What is expected:
Reproduce each record in the listing below exactly as written.

Data extracts:
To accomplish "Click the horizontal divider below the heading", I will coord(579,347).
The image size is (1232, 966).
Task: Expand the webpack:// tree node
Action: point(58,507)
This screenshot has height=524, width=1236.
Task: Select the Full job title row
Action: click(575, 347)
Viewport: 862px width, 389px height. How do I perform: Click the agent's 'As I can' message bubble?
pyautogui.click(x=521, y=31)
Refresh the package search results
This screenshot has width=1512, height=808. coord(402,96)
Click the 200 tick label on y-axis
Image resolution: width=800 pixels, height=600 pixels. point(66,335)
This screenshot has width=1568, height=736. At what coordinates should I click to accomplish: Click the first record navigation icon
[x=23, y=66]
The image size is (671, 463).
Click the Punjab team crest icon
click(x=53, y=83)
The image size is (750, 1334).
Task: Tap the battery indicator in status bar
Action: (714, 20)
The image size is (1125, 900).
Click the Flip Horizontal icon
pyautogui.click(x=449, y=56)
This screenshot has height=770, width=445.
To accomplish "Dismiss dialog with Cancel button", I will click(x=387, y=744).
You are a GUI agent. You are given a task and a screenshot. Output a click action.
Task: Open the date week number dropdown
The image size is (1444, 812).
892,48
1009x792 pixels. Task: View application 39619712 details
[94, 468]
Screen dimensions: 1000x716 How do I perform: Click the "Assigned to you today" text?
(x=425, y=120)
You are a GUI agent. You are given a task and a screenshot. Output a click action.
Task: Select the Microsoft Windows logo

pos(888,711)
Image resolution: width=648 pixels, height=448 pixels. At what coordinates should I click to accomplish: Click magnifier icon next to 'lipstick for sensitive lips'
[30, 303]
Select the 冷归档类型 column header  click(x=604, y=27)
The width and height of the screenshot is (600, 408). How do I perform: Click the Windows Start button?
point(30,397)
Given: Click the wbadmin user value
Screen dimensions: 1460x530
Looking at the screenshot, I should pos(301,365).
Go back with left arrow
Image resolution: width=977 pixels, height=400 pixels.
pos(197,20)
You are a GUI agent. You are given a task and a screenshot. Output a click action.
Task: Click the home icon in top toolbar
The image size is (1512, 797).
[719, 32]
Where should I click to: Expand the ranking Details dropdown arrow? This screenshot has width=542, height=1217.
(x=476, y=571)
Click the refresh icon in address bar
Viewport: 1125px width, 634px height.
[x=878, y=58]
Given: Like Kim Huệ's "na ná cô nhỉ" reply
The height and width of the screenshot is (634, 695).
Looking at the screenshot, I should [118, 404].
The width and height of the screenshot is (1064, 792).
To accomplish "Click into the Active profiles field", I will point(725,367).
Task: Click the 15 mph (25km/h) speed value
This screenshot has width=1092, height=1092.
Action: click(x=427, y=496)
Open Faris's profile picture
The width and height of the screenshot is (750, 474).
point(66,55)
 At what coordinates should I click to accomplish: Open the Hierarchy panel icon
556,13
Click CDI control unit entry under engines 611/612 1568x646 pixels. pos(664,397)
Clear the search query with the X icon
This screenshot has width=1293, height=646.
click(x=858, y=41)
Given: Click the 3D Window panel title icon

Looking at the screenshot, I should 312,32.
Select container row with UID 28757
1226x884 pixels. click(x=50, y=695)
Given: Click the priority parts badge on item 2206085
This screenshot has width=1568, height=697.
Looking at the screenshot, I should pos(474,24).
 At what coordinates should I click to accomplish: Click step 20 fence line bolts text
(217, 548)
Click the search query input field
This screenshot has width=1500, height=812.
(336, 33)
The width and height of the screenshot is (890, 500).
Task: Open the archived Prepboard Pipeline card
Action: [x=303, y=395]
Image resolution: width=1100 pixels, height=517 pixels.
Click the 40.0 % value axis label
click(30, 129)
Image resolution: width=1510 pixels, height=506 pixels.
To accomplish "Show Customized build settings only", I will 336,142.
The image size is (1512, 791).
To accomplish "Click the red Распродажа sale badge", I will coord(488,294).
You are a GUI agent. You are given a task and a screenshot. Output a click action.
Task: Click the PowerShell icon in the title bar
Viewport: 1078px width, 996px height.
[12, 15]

Result below:
To accomplish "Click the horizontal divider below the heading", I will coord(579,347).
The image size is (1232, 966).
Task: Expand the webpack:// tree node
Action: point(58,507)
This screenshot has height=524, width=1236.
Task: Select the Full job title row
Action: click(575, 347)
Viewport: 862px width, 389px height. How do I perform: Click the agent's 'As I can' message bubble?
pyautogui.click(x=521, y=31)
Refresh the package search results
This screenshot has width=1512, height=808. coord(402,96)
Click the 200 tick label on y-axis
Image resolution: width=800 pixels, height=600 pixels. point(66,335)
This screenshot has width=1568, height=736. At what coordinates should I click to accomplish: Click the first record navigation icon
[x=23, y=66]
The image size is (671, 463).
Click the Punjab team crest icon
click(x=53, y=83)
The image size is (750, 1334).
Task: Tap the battery indicator in status bar
Action: (714, 20)
The image size is (1125, 900).
Click the Flip Horizontal icon
pyautogui.click(x=449, y=56)
This screenshot has height=770, width=445.
To accomplish "Dismiss dialog with Cancel button", I will click(x=387, y=744).
You are a GUI agent. You are given a task and a screenshot. Output a click action.
Task: Open the date week number dropdown
The image size is (1444, 812).
892,48
1009x792 pixels. Task: View application 39619712 details
[94, 468]
Screen dimensions: 1000x716 How do I perform: Click the "Assigned to you today" text?
(x=425, y=120)
You are a GUI agent. You are given a task and a screenshot. Output a click action.
Task: Select the Microsoft Windows logo

pos(888,711)
Image resolution: width=648 pixels, height=448 pixels. At what coordinates should I click to accomplish: Click magnifier icon next to 'lipstick for sensitive lips'
[30, 303]
Select the 冷归档类型 column header  click(x=604, y=27)
The width and height of the screenshot is (600, 408). How do I perform: Click the Windows Start button?
point(30,397)
Given: Click the wbadmin user value
Screen dimensions: 1460x530
Looking at the screenshot, I should pos(301,365).
Go back with left arrow
Image resolution: width=977 pixels, height=400 pixels.
pos(197,20)
You are a GUI agent. You are given a task and a screenshot. Output a click action.
Task: Click the home icon in top toolbar
The image size is (1512, 797).
[719, 32]
Where should I click to: Expand the ranking Details dropdown arrow? This screenshot has width=542, height=1217.
(x=476, y=571)
Click the refresh icon in address bar
Viewport: 1125px width, 634px height.
[x=878, y=58]
Given: Like Kim Huệ's "na ná cô nhỉ" reply
The height and width of the screenshot is (634, 695).
Looking at the screenshot, I should [118, 404].
The width and height of the screenshot is (1064, 792).
To accomplish "Click into the Active profiles field", I will point(725,367).
Task: Click the 15 mph (25km/h) speed value
This screenshot has width=1092, height=1092.
Action: click(x=427, y=496)
Open Faris's profile picture
The width and height of the screenshot is (750, 474).
point(66,55)
 At what coordinates should I click to accomplish: Open the Hierarchy panel icon
556,13
Click CDI control unit entry under engines 611/612 1568x646 pixels. pos(664,397)
Clear the search query with the X icon
This screenshot has width=1293, height=646.
click(x=858, y=41)
Given: Click the 3D Window panel title icon

Looking at the screenshot, I should 312,32.
Select container row with UID 28757
1226x884 pixels. click(x=50, y=695)
Given: Click the priority parts badge on item 2206085
This screenshot has width=1568, height=697.
Looking at the screenshot, I should pos(474,24).
 At what coordinates should I click to accomplish: Click step 20 fence line bolts text
(217, 548)
Click the search query input field
This screenshot has width=1500, height=812.
(336, 33)
The width and height of the screenshot is (890, 500).
Task: Open the archived Prepboard Pipeline card
Action: [x=303, y=395]
Image resolution: width=1100 pixels, height=517 pixels.
Click the 40.0 % value axis label
click(30, 129)
Image resolution: width=1510 pixels, height=506 pixels.
To accomplish "Show Customized build settings only", I will 336,142.
The image size is (1512, 791).
To accomplish "Click the red Распродажа sale badge", I will coord(488,294).
You are a GUI agent. You are given a task and a screenshot. Output a click action.
Task: Click the PowerShell icon in the title bar
Viewport: 1078px width, 996px height.
[12, 15]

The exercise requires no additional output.